|Member since||July 09, 2006|
|Influences||eric weissberg, bob yellin, eddie adcock, don reno, don stover, obray ramsey|
David Gedalecia began playing folk music as a teenager amidst the Folk Revival of the late 1950s. He learned bluegrass banjo by watching five-string virtuosos Bob Yellin and Eric Weissberg (both of the Greenbriar Boys) in Washington Square Park in New York City’s Greenwich Village and by listening to, and slowing down, records and reel-to-reel tapes.
He played banjo with the late Mike Michaels (mandolin) and Jonathan Aaron (guitar) in the Stony Island Boys, a bluegrass trio that performed in 1960 and 1961 at numerous concerts at the University of Chicago (where the three were undergraduates), at the University of Michigan Folk Festival, and for a Harvard University International Seminar taught by Reuel Denney (co-author with David Riesman of "The Lonely Crowd"). The group recorded at WUCB, the University of Chicago radio station (remastered to CD) and also gave a concert of its own at the Woodstock Playhouse in upstate New York in the summer of 1961.
From 1961 to 1965, he and guitarist Mark Faurer (the son of New York School photographer Louis Faurer) gigged around New York City at the Interlude Cafe and in Greenwich Village, and they
were recorded by Grammy Award winner Norman Dayron in December 1963. A remastered CD of this session, "Match Play,"
was issued in 2003. (For a sample, see the YouTube video: www.youtube.com/watch?v=tepOnBvATX8).
Between 1965 and 1971, he pursued a doctorate in Chinese history at Harvard; married Pei-hsin Chia 賈培新 (1967), an IT specialist at New York Life, John Hancock and Rubbermaid; A&R-ed in 1968 in Boston the recording of "A Tribute to Martin Luther King," written by Muddy Waters and sung and played by pianist Otis Spann; and began a teaching career in Chinese history at the College of Wooster in Ohio (1971), where he is the Michael O. Fisher Professor of History. He has written two books, several articles in journals, and chapters in edited volumes on early modern Chinese intellectual history and U.S.-China relations, and he has studied, lectured and done research in China and Taiwan.

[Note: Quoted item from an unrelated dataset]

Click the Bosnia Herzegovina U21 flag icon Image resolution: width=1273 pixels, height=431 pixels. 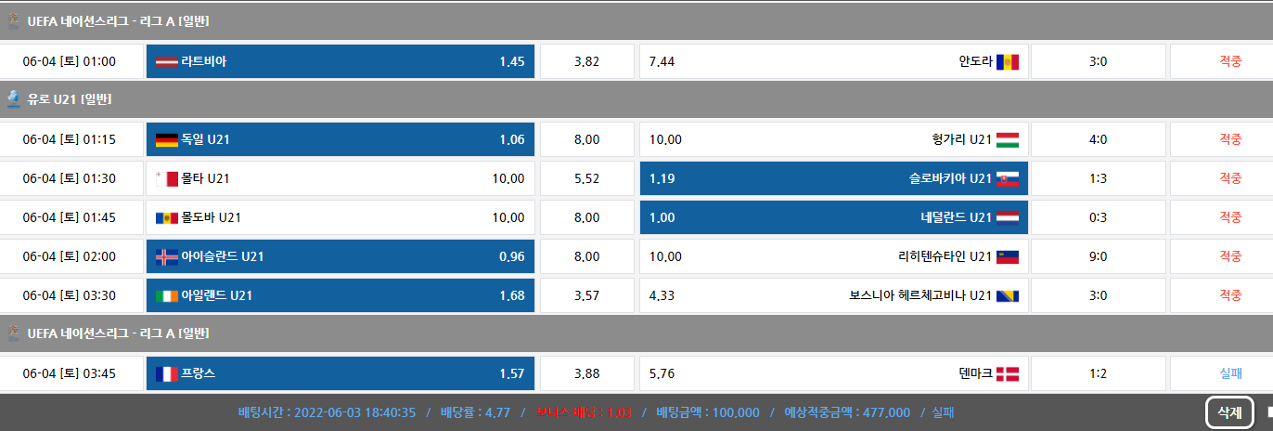(x=1007, y=296)
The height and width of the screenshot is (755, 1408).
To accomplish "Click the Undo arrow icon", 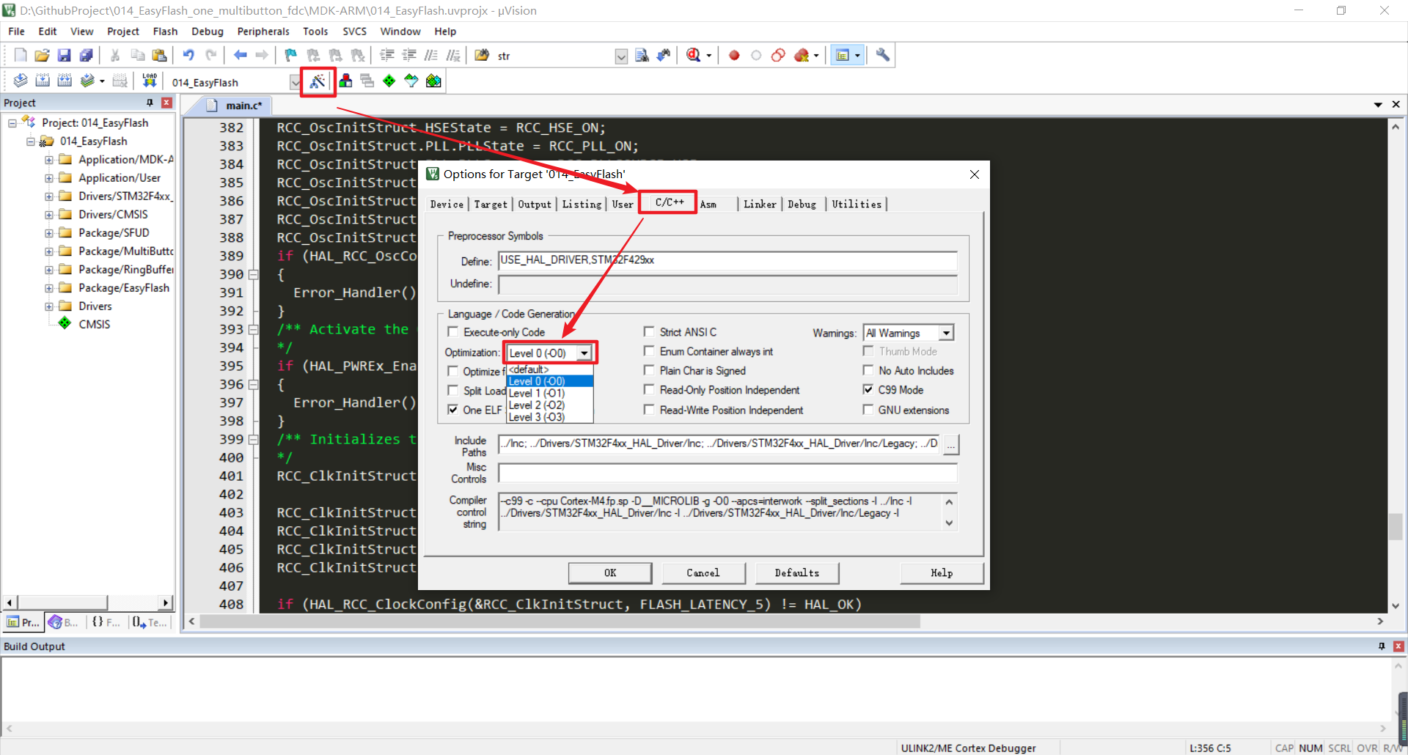I will pos(188,55).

Beginning in 1973, he played banjo and guitar in northeast Ohio as a member of the Bluegrass Express (Bob Brooks, mandolin; Paul Suttle, banjo; Sandi Suttle, bass). The group played at the College of Wooster Bluegrass Festival in 1978, opening for Earl Taylor and the Stoney Mountain Boys; the Whispering Hills Bluegrass Festival in 1980, opening for Jim and Jesse and the Virginia Boys; and the 2001 Kidron Folk Festival, with fiddler Adrian Lo, as the Bluegrass Reunion, among many gigs over the past 25 years.
In 2004, he and fiddler Charlene Adzima, a College of Wooster graduate in Geology and member of the Celtic group Oisre, recorded the CD "Woograss," featuring a selection of fiddle and banjo duets (available at: www.wilsonbookstore.com), and performed at the Ebert Art Museum on the Wooster campus, where he played banjo and guitar.

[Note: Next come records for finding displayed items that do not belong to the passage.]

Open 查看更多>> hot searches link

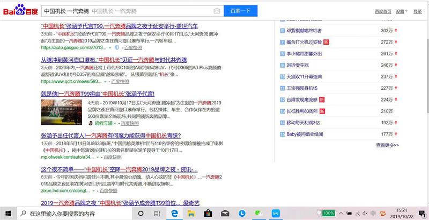(387, 145)
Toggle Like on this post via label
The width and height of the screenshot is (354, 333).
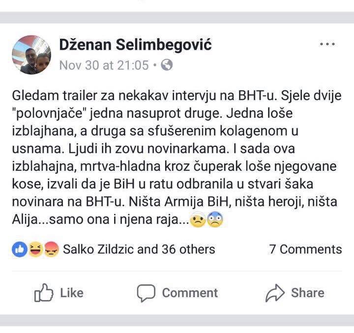coord(72,293)
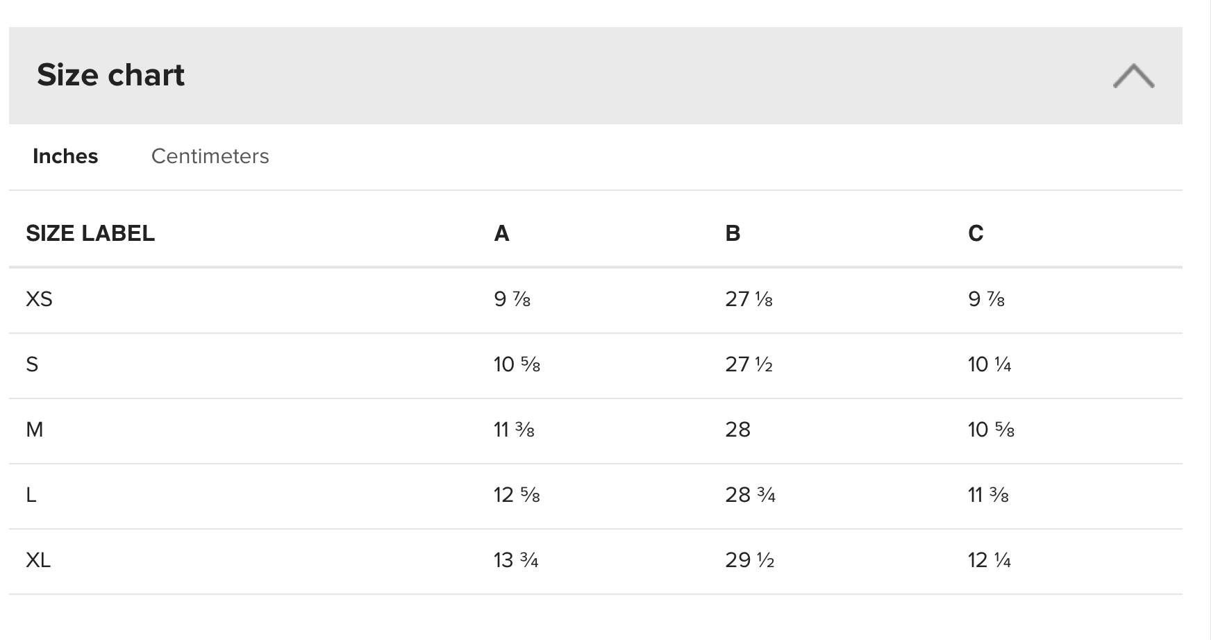Select the S size row label
The image size is (1211, 640).
pyautogui.click(x=32, y=364)
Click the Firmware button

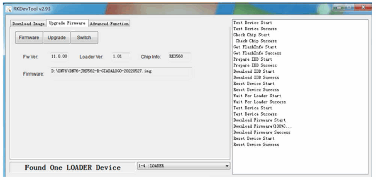click(x=29, y=37)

Over the past several years he has played and recorded in southwest Florida with the Sawgrass Drifters (Roli and Mickie Scholl, and Dan O'Connell) on the CD "Down the Road" (2005), with the group Studio 325 (Rich and Elaine Bott, and Bob Juntenen) on the CD "Close To Home" (2006), and with fiddler Louie Salvatore in the American Folk Trio. He has also played banjo, guitar and dobro at various gigs in northeast Ohio with Marcus Ladrach in their old time country music duo the Wayne County Ramblers; with folk and blues singer Michelle Massaro; and with the Backroom Boys Bluegrass Band. In June, 2011 he gave an American Folk Music concert for students and faculty at Southeast University 東南大學 in Nanjing 南京, China.
His daughter, Julie, is an Instructor in Dance at Skidmore College, and she owns, and teaches at, the Saratoga City Ballet, a dance company and school in Saratoga Springs, New York. His son, Derek, works for the San Francisco Museum of Modern Art and for Electronic Arts, Inc. and performs original experimental electronic music in the Bay area, as well as hosting a local radio show featuring contemporary avant-garde sounds.